Monsieur Denis Sassou Nguesso, l'oiseau de mauvais augure
Il est des oiseaux dont la présence annonce le malheur. Les charognards ne précèdent pas la catastrophe, ils prospèrent sur ses conséquences. Aujourd'hui, c'est le Congo-Brazzaville qui ressemble à cette charogne politique, économique et sociale dont chacun constate chaque jour un peu plus la décomposition.
Dans une démocratie, la critique du pouvoir est un droit fondamental. Les citoyens peuvent librement exprimer leur désaccord, dénoncer les défaillances de l'État et demander des comptes à leurs dirigeants. Cette liberté constitue le socle même de la vie démocratique.
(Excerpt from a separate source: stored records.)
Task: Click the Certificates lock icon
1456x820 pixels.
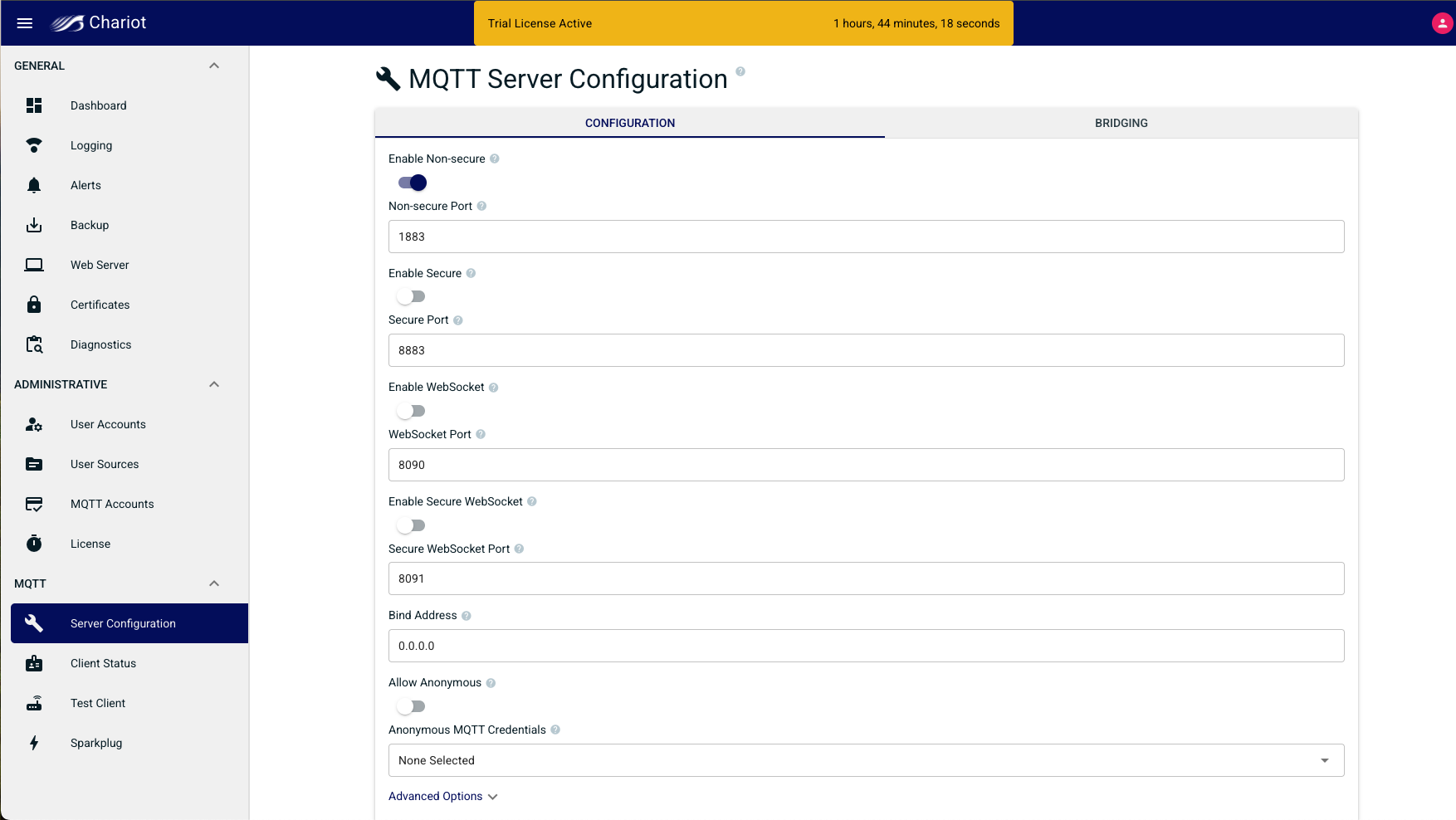Action: tap(34, 305)
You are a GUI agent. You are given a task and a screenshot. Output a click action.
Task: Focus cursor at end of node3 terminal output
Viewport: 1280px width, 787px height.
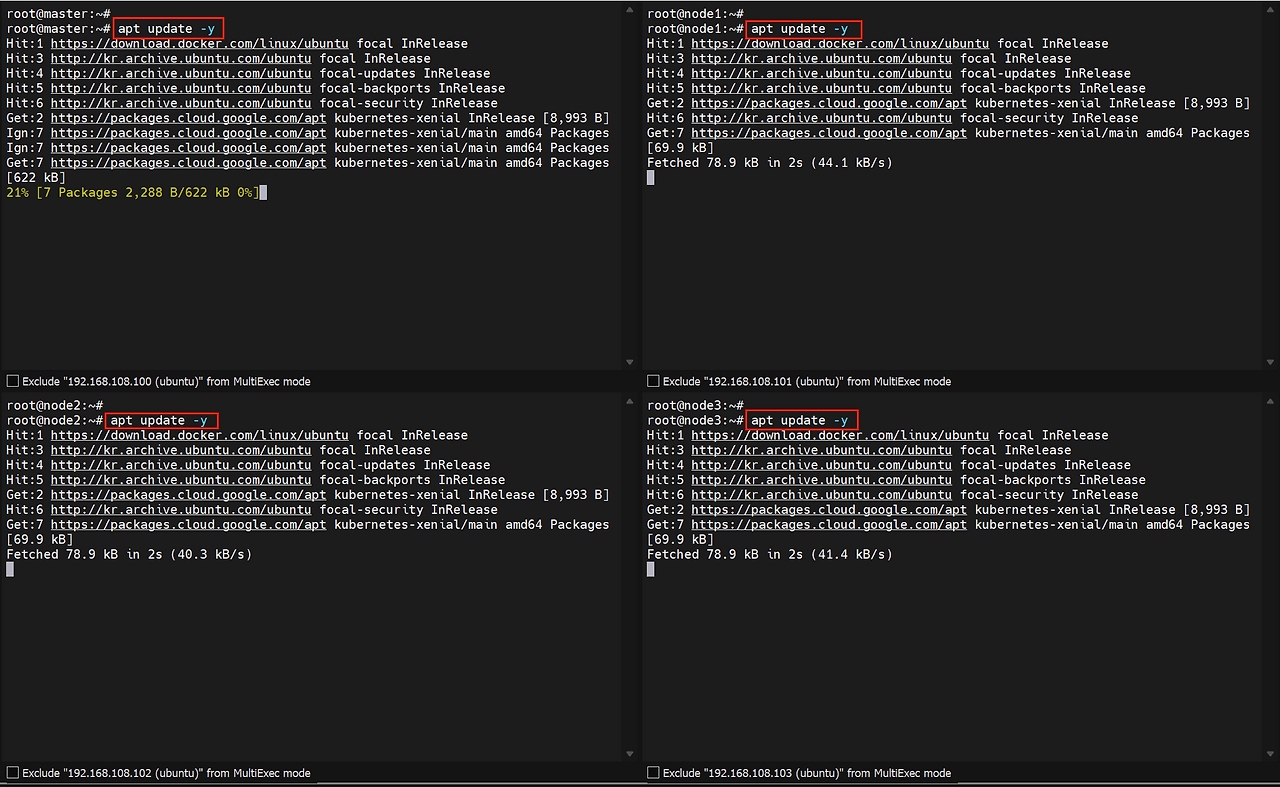(650, 569)
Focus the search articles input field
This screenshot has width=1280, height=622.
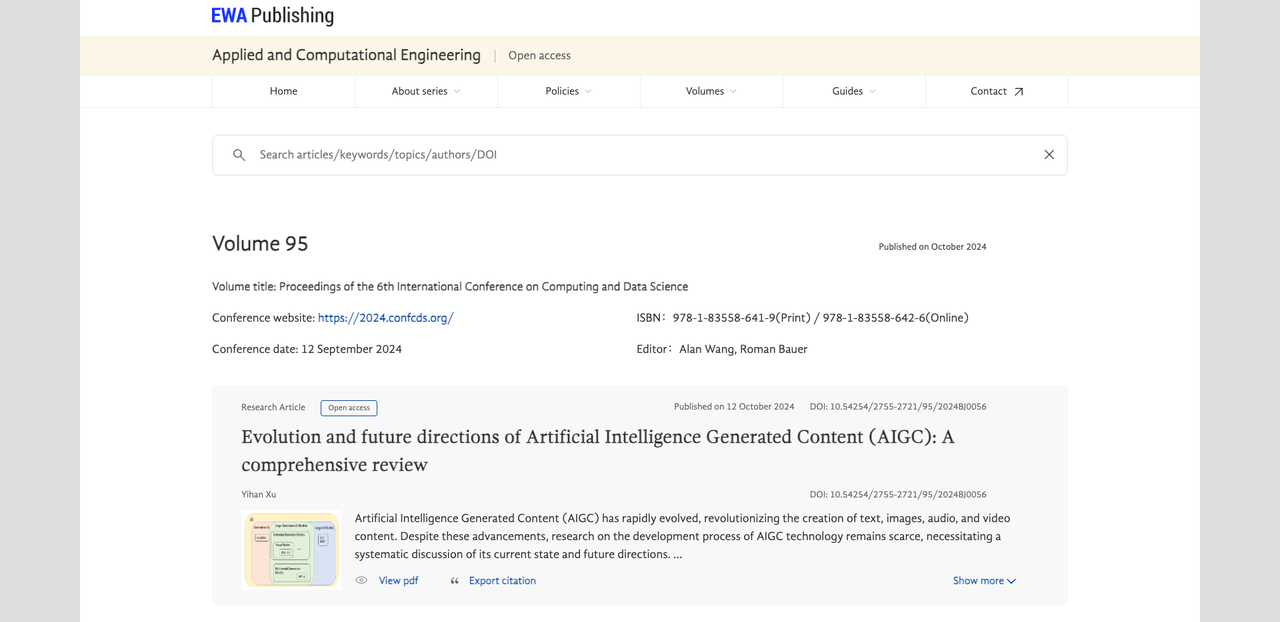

Dans un régime autoritaire, en revanche, toute voix discordante est souvent perçue comme une menace. L'opposant devient un ennemi, le journaliste un gêneur, le citoyen critique un suspect. La contradiction n'est plus considérée comme une richesse démocratique, mais comme un danger qu'il faudrait réduire au silence.
Le Congo-Brazzaville paie aujourd'hui le prix de plusieurs décennies d'un pouvoir fortement centralisé. Les attentes de la population en matière d'emploi, d'éducation, de santé, d'accès à l'eau, à l'électricité ou encore aux infrastructures demeurent, pour beaucoup, largement insatisfaites.
Face à cette réalité, il est naturel que les Congolaises et les Congolais expriment leur lassitude. Critiquer la gestion des affaires publiques n'est pas un acte d'hostilité envers la Nation ; c'est exercer un droit citoyen et rappeler aux gouvernants leur devoir de rendre des comptes.
Depuis des années, les slogans se succèdent, les promesses se renouvellent et les grands projets sont annoncés avec emphase. Pourtant, beaucoup de citoyens peinent à percevoir une amélioration durable de leurs conditions de vie.
Hier, il était question des « municipalisations accélérées ». Aujourd'hui, un nouveau vocabulaire promet une nouvelle « accélération ». Mais une question demeure : accélérer vers quel objectif ? Vers quel projet de société ? Et surtout, au bénéfice de qui ?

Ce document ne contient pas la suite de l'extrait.